──────── Dataset excerpts ────────

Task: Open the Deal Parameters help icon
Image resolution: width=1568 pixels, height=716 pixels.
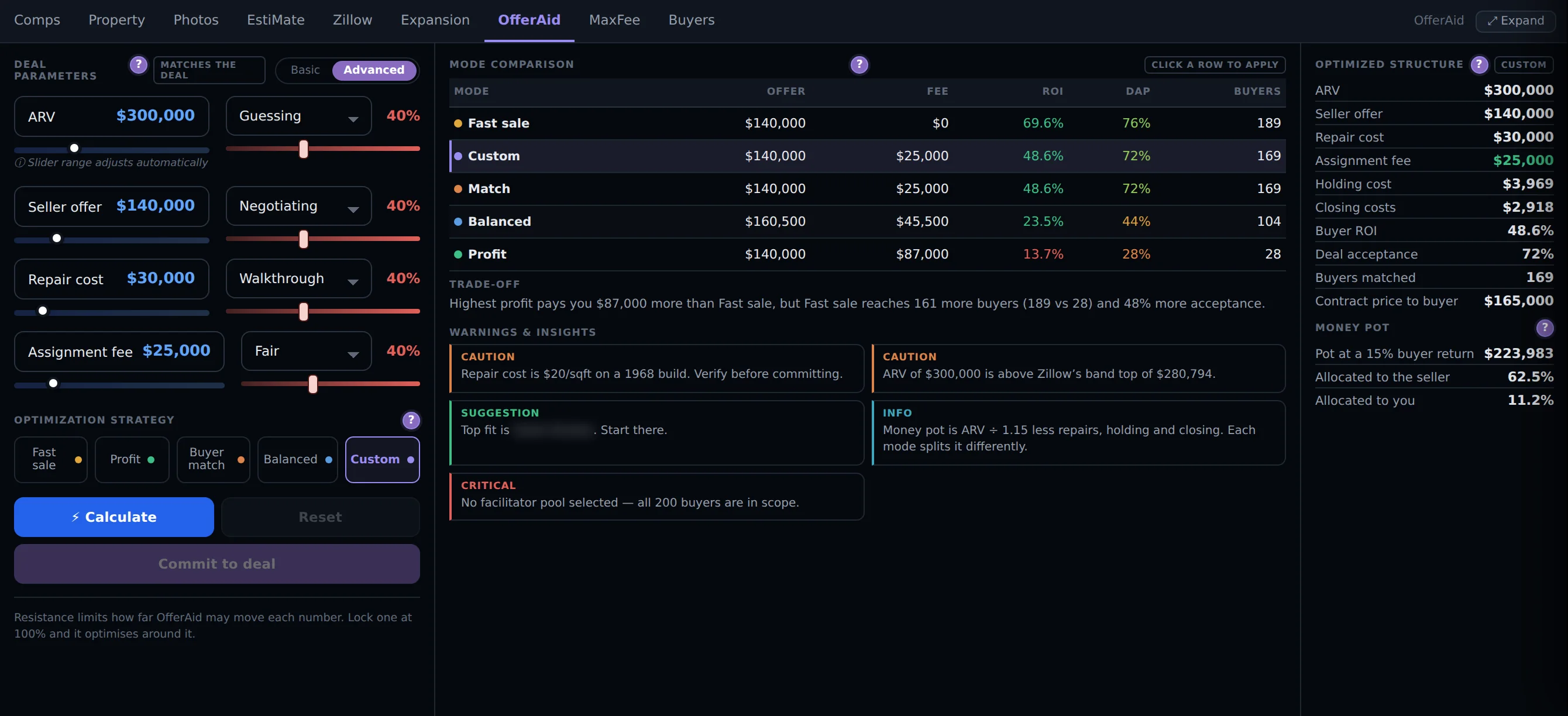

────────
──────── Dataset excerpts ────────

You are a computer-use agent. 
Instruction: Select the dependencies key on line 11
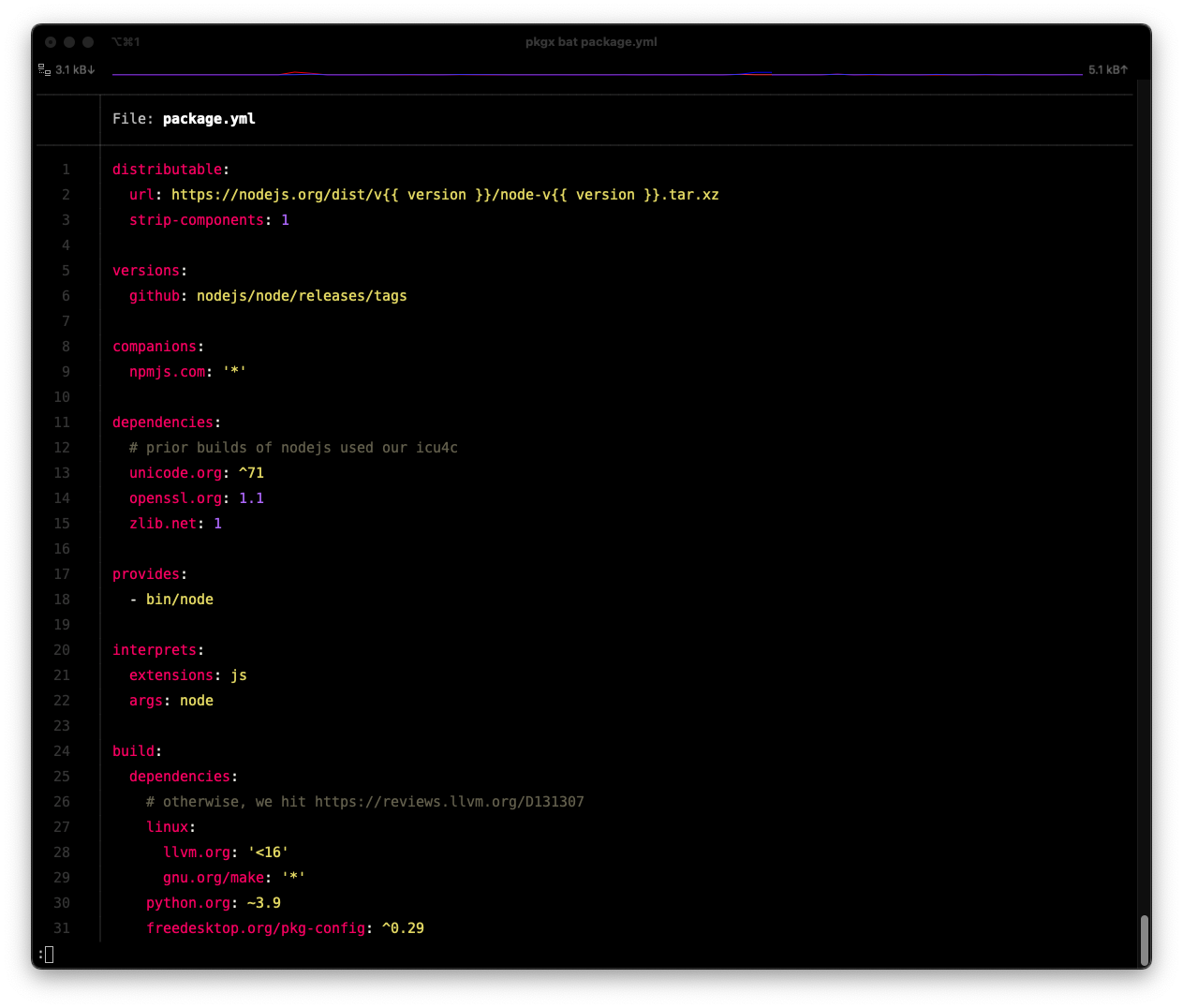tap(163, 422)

────────
──────── Dataset excerpts ────────

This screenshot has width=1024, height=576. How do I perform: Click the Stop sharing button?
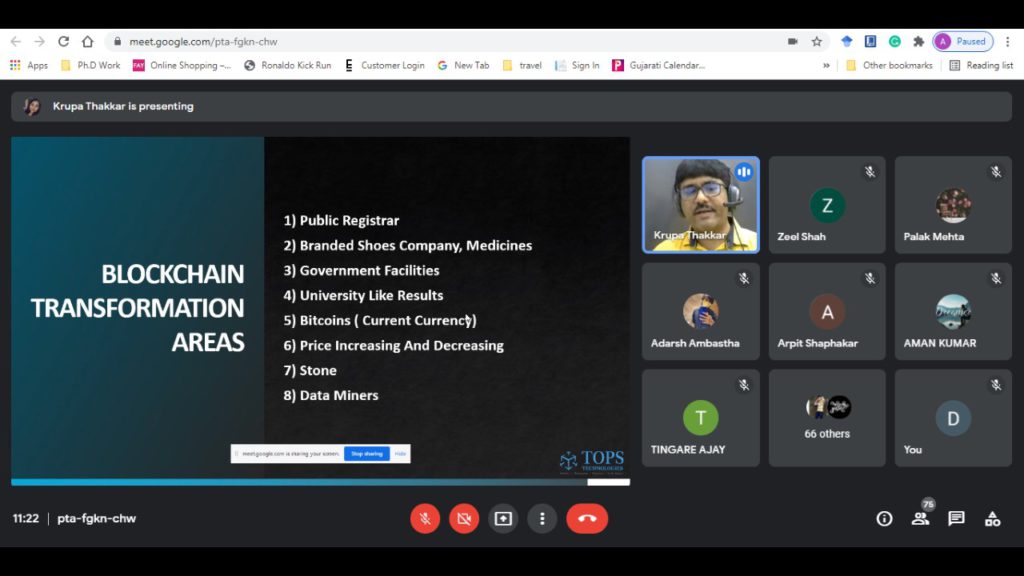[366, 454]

────────

What is being asked:
Reproduce the material starting at the line that contains "Task: Open the Deal Parameters help icon" and ending at the line that contains "Image resolution: width=1568", changing "Deal Parameters" to "Trade Settings" and keeping everything else the same.

Solution to the exercise:
Task: Open the Trade Settings help icon
Image resolution: width=1568 pixels, height=716 pixels.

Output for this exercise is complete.